### YOUR GOAL
Transcribe every line of the records below verbatim, omitting the pictures.

### A set of records
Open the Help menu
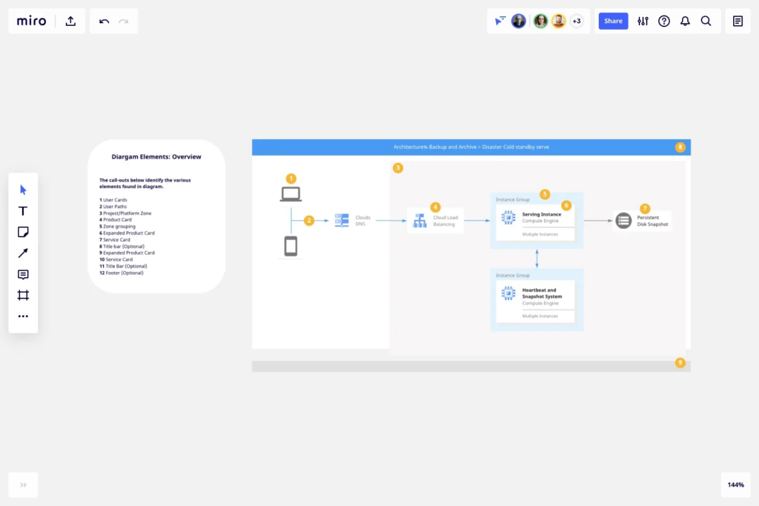Viewport: 759px width, 506px height. point(664,21)
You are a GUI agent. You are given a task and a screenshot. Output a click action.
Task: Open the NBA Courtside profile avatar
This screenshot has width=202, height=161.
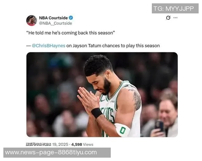(x=31, y=20)
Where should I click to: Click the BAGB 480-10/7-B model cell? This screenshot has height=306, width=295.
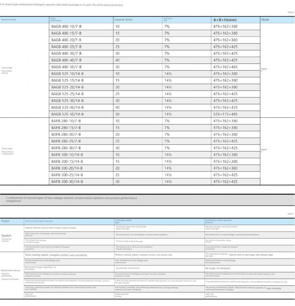tap(66, 27)
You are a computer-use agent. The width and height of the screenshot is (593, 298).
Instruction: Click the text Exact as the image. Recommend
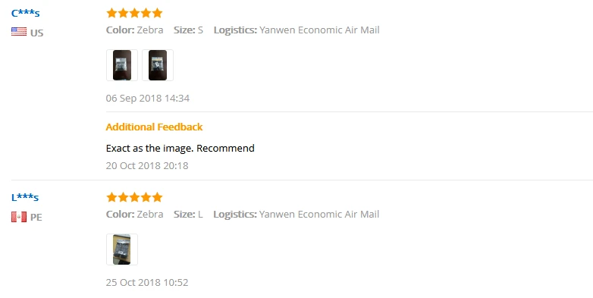coord(180,148)
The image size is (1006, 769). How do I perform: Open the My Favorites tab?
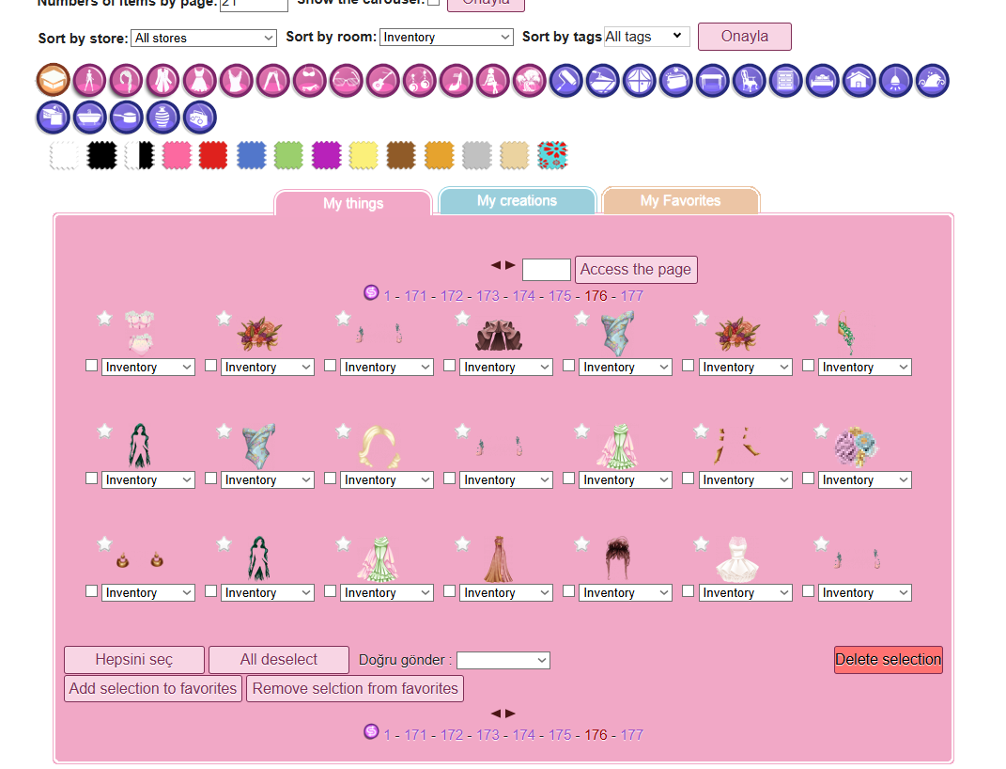[x=681, y=201]
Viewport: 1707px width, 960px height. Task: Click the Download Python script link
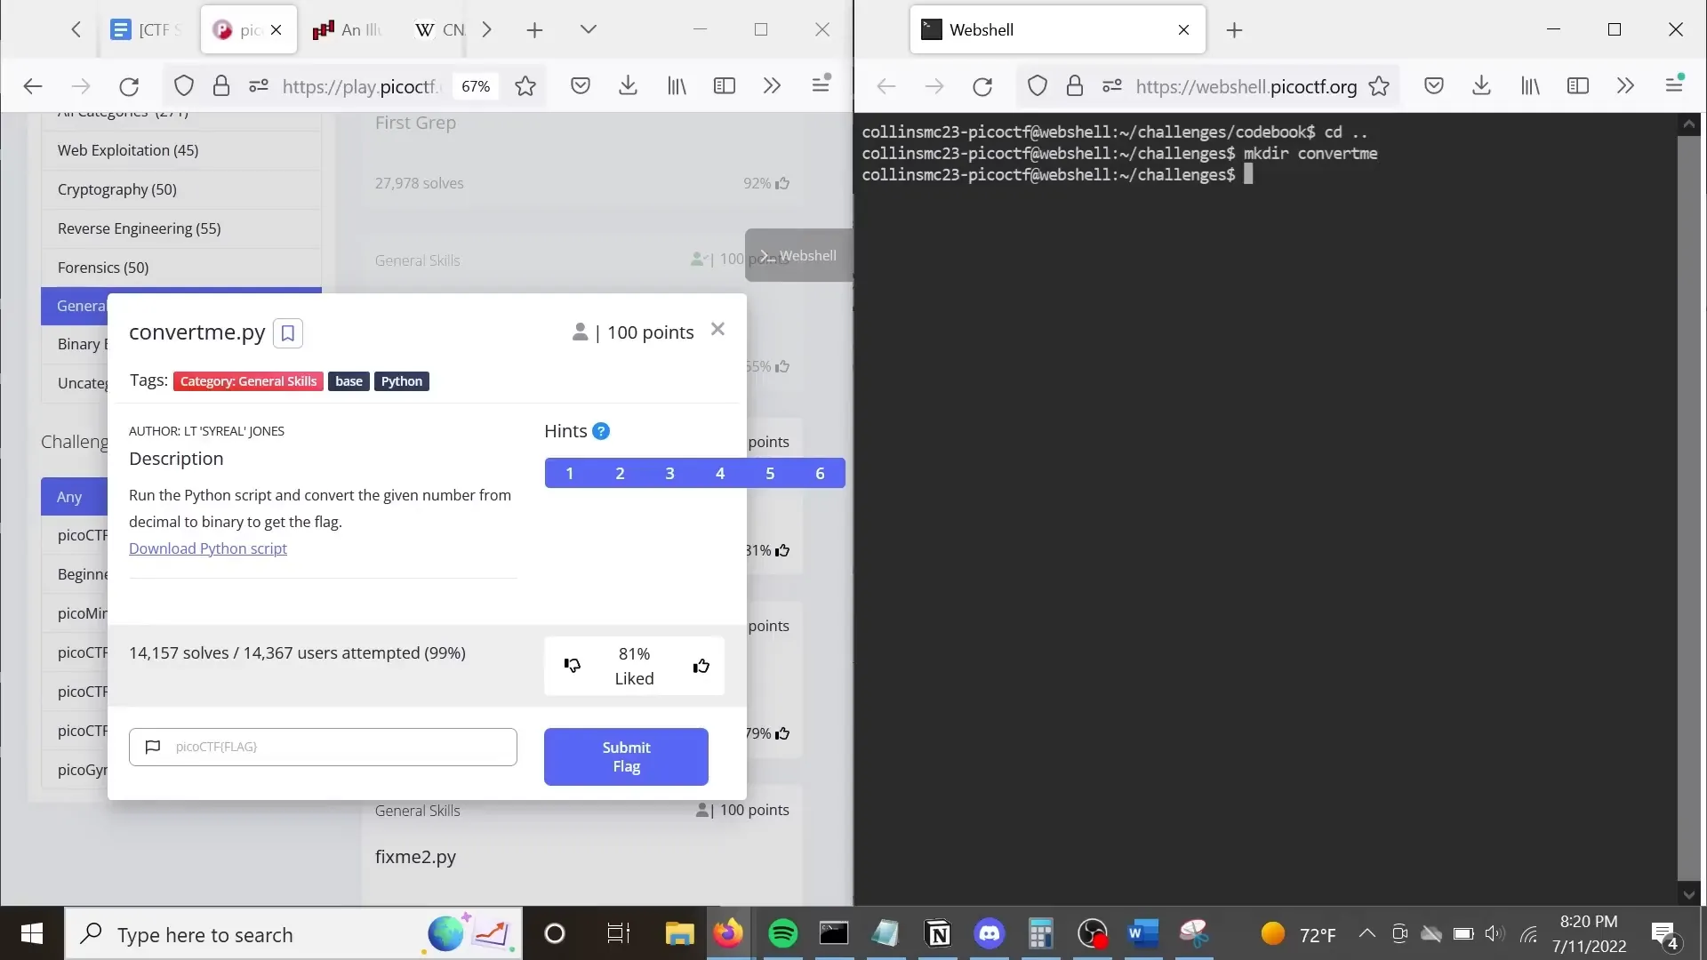(207, 548)
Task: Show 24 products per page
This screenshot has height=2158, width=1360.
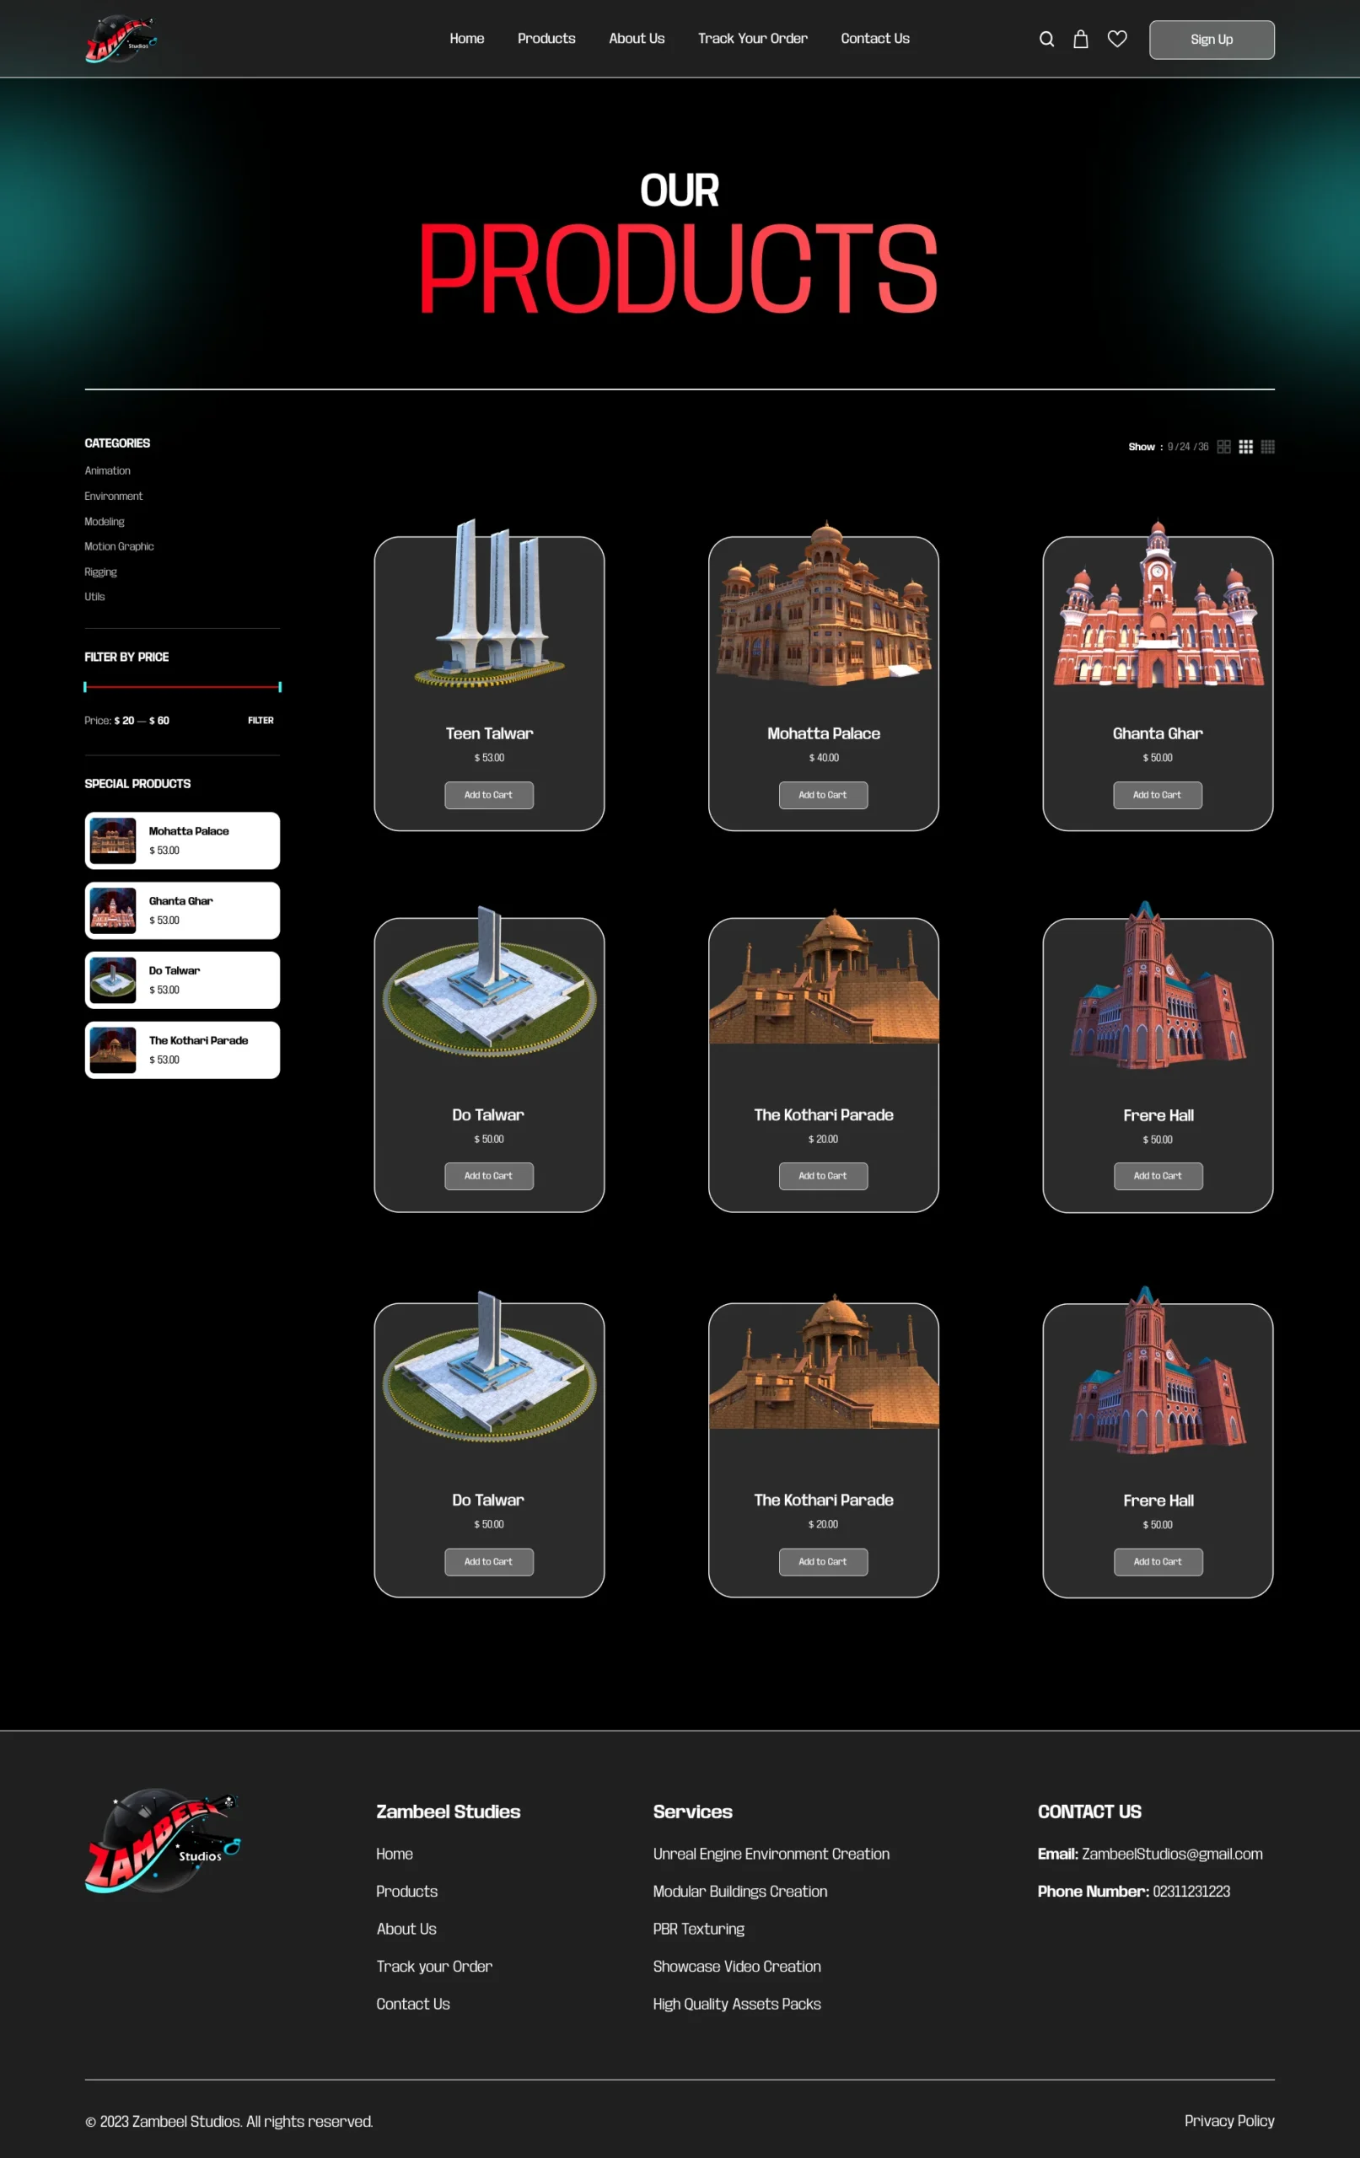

### SOLUTION
Open the Help menu
Viewport: 759px width, 506px height. point(664,21)
You are a GUI agent. You are given a task and a screenshot. Output a click action.
Task: Open the NBA Courtside profile avatar
This screenshot has width=202, height=161.
(x=31, y=20)
Where should I click to: Click the BAGB 480-10/7-B model cell? This screenshot has height=306, width=295.
tap(66, 27)
You are a computer-use agent. The width and height of the screenshot is (593, 298).
Instruction: Click the text Exact as the image. Recommend
coord(180,148)
The image size is (1006, 769). How do I perform: Open the My Favorites tab?
[x=681, y=201]
Viewport: 1707px width, 960px height. Task: Click the Download Python script link
(207, 548)
Task: Show 24 products per page
This screenshot has height=2158, width=1360.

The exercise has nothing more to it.